Items from a dataset
•••
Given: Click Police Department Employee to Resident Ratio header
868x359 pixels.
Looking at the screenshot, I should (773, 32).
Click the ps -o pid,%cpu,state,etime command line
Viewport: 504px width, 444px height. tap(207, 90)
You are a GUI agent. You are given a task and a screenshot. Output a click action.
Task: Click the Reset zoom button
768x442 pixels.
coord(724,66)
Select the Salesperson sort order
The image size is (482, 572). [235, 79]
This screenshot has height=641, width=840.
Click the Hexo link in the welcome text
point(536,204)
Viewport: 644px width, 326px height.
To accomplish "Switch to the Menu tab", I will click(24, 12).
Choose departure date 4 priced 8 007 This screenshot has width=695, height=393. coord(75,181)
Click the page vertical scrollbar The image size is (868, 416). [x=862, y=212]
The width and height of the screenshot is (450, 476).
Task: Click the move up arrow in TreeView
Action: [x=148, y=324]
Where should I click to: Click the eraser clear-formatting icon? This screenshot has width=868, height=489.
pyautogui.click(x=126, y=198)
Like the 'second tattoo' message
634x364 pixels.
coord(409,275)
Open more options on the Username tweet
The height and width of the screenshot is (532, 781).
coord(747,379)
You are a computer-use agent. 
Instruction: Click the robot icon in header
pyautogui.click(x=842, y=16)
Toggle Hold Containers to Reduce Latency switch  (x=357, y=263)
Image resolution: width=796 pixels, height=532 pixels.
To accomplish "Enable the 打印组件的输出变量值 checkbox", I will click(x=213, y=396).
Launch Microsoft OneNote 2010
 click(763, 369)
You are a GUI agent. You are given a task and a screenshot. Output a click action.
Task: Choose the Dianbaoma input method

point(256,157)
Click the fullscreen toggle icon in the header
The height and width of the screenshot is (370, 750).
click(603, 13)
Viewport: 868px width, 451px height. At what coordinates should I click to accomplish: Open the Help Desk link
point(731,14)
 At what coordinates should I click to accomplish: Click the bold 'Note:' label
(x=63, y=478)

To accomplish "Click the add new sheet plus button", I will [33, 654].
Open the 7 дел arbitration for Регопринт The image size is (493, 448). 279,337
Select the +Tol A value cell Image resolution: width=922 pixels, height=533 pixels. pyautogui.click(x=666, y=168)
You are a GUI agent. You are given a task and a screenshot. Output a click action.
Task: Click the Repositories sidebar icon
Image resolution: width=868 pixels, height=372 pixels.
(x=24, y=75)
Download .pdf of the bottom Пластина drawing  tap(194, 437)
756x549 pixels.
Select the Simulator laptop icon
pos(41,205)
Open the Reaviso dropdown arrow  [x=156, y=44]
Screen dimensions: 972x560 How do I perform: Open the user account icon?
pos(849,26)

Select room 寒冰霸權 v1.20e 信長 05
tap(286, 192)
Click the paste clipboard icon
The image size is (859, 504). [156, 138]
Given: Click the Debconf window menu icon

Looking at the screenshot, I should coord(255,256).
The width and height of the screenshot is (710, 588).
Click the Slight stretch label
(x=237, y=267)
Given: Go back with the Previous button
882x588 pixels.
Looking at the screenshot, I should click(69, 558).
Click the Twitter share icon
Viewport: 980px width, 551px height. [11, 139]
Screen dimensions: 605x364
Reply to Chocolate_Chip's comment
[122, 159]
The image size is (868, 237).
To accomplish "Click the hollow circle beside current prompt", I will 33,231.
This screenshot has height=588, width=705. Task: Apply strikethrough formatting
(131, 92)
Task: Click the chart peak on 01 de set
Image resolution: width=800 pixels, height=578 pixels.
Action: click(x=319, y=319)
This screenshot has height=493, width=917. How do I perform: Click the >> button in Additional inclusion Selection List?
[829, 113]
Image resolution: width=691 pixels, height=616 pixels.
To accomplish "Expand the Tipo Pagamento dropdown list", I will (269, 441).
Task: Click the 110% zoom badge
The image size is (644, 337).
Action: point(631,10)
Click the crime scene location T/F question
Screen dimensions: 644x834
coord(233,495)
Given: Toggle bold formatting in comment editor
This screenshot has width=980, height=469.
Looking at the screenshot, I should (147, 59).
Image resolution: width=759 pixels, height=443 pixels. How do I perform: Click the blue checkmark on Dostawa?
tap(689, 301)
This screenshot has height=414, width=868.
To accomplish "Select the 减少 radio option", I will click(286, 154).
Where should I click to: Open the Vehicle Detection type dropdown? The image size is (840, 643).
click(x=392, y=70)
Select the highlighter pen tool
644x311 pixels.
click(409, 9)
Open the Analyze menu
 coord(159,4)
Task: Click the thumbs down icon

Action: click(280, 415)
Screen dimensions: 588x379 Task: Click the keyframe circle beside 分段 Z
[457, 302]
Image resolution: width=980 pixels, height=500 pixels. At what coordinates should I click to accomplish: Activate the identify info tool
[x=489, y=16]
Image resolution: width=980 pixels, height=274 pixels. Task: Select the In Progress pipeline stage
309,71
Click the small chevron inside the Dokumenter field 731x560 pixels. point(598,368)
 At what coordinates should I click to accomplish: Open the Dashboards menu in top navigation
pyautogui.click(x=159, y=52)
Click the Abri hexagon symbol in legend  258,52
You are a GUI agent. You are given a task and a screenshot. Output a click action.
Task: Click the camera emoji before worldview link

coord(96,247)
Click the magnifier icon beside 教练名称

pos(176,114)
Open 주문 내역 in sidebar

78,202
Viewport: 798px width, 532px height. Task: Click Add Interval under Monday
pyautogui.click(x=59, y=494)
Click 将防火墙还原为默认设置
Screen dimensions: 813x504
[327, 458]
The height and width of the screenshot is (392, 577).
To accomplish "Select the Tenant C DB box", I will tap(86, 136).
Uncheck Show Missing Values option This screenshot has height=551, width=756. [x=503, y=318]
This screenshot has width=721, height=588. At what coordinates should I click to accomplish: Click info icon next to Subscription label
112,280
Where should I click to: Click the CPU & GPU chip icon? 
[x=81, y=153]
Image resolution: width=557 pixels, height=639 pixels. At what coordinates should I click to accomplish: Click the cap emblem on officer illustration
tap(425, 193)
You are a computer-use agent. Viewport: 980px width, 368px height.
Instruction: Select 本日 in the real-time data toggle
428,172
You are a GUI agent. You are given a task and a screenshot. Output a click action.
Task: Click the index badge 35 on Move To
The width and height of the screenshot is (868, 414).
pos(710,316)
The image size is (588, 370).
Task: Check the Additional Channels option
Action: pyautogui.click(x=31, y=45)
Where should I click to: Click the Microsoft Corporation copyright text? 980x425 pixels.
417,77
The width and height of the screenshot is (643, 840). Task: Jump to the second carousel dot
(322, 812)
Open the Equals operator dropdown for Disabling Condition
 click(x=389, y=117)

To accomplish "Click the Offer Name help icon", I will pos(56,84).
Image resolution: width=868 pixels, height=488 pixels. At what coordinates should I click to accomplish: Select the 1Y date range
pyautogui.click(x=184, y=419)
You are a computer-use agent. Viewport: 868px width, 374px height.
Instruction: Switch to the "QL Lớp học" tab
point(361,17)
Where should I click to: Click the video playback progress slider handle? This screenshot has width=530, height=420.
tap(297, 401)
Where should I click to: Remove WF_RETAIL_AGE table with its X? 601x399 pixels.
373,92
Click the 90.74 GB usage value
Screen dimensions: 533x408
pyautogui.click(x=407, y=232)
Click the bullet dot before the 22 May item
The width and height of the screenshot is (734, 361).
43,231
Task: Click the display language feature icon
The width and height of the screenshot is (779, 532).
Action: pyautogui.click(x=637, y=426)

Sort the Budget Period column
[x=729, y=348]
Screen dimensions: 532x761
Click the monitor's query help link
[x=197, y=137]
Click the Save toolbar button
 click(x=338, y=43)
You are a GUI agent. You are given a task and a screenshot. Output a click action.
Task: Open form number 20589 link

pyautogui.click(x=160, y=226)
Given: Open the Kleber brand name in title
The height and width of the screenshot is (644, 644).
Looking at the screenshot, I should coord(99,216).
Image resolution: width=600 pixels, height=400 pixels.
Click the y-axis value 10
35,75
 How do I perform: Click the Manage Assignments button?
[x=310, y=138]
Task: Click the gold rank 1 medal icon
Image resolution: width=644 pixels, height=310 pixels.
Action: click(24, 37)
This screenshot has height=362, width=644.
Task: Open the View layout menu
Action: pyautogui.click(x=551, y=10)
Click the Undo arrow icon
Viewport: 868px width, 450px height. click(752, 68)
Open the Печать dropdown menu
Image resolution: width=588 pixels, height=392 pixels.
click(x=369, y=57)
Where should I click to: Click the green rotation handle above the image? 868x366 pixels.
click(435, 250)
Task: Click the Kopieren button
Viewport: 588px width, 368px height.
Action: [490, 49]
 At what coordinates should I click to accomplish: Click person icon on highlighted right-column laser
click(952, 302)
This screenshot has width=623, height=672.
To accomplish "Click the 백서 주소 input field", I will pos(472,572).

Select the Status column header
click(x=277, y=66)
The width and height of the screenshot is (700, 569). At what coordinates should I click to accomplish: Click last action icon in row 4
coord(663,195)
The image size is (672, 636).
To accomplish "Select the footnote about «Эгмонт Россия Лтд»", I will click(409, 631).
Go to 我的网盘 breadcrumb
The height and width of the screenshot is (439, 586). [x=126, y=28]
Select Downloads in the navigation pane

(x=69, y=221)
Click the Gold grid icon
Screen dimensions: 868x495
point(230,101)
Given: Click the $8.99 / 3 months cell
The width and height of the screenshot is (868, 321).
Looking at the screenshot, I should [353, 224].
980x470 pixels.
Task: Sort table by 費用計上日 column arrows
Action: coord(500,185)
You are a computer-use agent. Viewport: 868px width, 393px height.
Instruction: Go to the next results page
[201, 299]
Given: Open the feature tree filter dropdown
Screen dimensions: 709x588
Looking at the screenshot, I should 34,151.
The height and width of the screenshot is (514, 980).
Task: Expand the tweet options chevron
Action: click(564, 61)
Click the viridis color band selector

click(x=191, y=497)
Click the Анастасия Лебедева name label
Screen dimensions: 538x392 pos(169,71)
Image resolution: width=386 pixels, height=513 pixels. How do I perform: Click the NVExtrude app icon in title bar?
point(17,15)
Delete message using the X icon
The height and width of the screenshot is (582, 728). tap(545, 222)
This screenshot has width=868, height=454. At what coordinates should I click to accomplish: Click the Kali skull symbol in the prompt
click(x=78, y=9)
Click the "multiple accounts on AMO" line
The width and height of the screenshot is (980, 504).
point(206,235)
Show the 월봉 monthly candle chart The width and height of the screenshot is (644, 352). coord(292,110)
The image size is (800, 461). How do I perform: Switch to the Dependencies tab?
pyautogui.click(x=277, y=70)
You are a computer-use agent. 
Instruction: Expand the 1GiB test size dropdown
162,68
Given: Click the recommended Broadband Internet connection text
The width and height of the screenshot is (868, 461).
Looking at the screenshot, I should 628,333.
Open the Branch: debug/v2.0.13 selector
•••
Goal of the exercise:
Would you copy all lines in the records where the string "chart" appears?

Reply:
Task: Click the chart peak on 01 de set
Show the 월봉 monthly candle chart The width and height of the screenshot is (644, 352). coord(292,110)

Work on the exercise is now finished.